There is just one question I might ask the Minister. Does he consider, in fact, that section 7 (2) is necessary because, in fact, I am quite sure people will succeed in inventing a new name and words cease to have the same meaning? That applies to this House particularly. Would the Minister not agree that people will use a different name and invent a name to get around this, even though he refers to derivations of the word? Section 2 seems to have tied it up very tightly. Does he consider that section 7 (2) is necessary?
Yes. You see, it is possible that people might hold themselves out to be bankers but not come within section 2 and would thereby get such benefits as accrue from holding themselves out to be bankers but, because they would not come within the definition in section 2, would not become subject to any control at all.
It would be better to have it in then rather than to have an inquiry on it.
That is right. That is my feeling, that it should be in.
What is the position about the hire-purchase companies and moneylenders?
The hire-purchase companies, I think, are specifically excluded in section 2. Moneylenders, in so far as they do not come within this definition—the business of accepting deposits payable on demand or on notice or at a fixed or determinable future date—do not come within it. Again, there could be some moneylenders that would come within it but the normal activity of moneylenders would not come within that definition.
Could I ask the Minister to explain the purpose of subsection (3) of section 7? I am not clear what it is for.
It is to exempt from the licence any person holding himself out as a banker within the meaning of subsection (2) but who is not actually carrying on a banking business. The exemption is to apply to such period as may be determined by the Central Bank. It would apply to a banker who might decide not to carry on in business, a person who already has a licence, and also to a licence holder whose licence was revoked under section 11. It is to give such people time to wind up their business.
Would the Minister not think that the Central Bank should have control over such undertakings as investment trust companies, unit trust companies and insurance companies. Are there any controls over the activities of these firms who deal in money?
All of the kinds of bodies listed in subsection (4) are already controlled by separate legislation except unit trusts in respect of which the Department of Industry and Commerce exercise control because they have brought in legislation and I think it has been enacted. We can take it that all of the bodies mentioned in subsection (4) are controlled by separate legislation.

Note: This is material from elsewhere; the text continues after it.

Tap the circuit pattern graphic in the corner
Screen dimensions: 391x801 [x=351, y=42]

I accept that but surely it may be desirable that the Central Bank should have, to say the least of it, some form of liaison with bodies dealing in money.

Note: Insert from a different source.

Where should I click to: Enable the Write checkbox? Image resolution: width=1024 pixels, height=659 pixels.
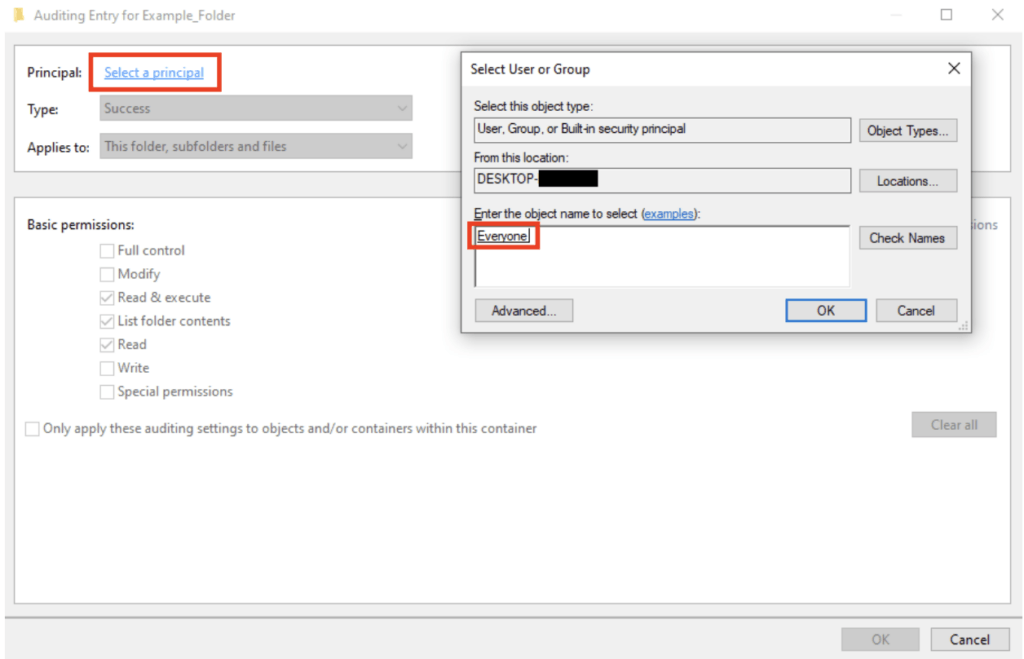106,367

There is provision later whereby the Central Bank can get certain information in a certain form from all of these bodies. It is information rather than control of their operations.
Would the Minister not think it desirable that some type of control might be necessary in certain circumstances? I cannot specify the circumstances. There are firms who affect the monetary scene, who could cause inflation, perhaps only marginally, but nevertheless they are becoming more important within our economy.

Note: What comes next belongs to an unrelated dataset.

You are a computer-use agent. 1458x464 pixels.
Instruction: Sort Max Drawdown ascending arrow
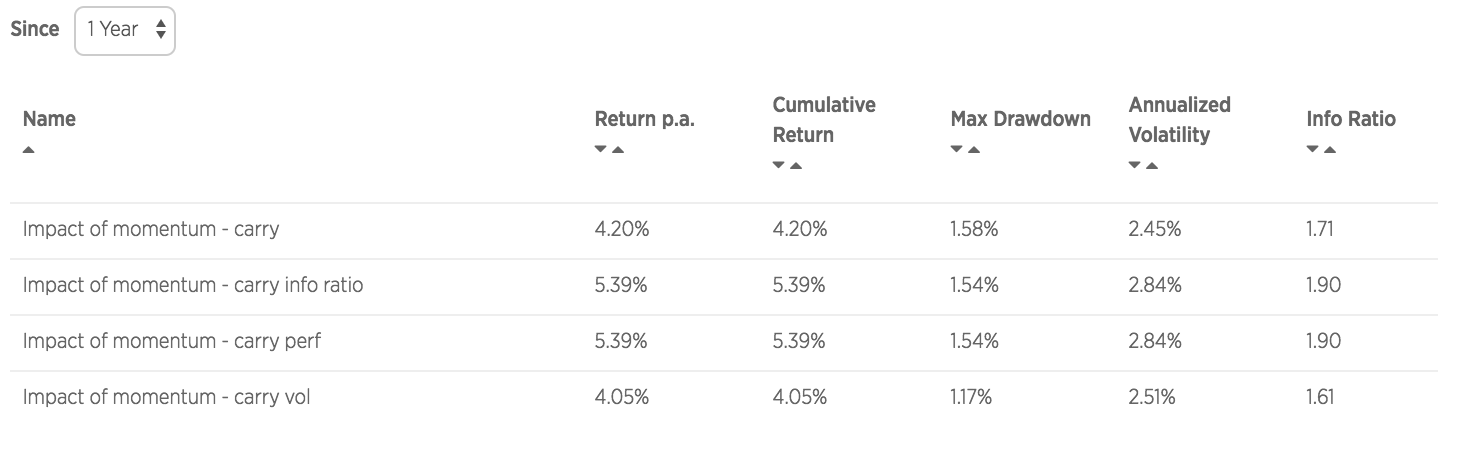[974, 150]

They would not have licences.
There is statutory control over them under separate legislation. If it were necessary, for instance, to conform with Central Bank advice on credit this could be operated through the various controlling bodies which at present exist under separate legislation.
That is very cumbersome.
It would be more cumbersome to have them under two masters.
I did not quite follow the Minister's explanation on subsection (3). How does one read the last two lines? I read them in two different ways. One is as follows:
and who held a banker's licence in force immediately before the commencement of this section or a licence which has been revoked.
Or one could read it in an alternative way:
and who held a banker's licence in force immediately before the commencement of this section or the commencement of a licence which has been revoked.
Which is meant?
I do not think I heard the different inflections.
I am sure they will both read very well in the report. Is this designed to enable the Central Bank to exempt temporarily someone who holds himself out as a banker but who does not carry on a banking business, whose licence has been revoked?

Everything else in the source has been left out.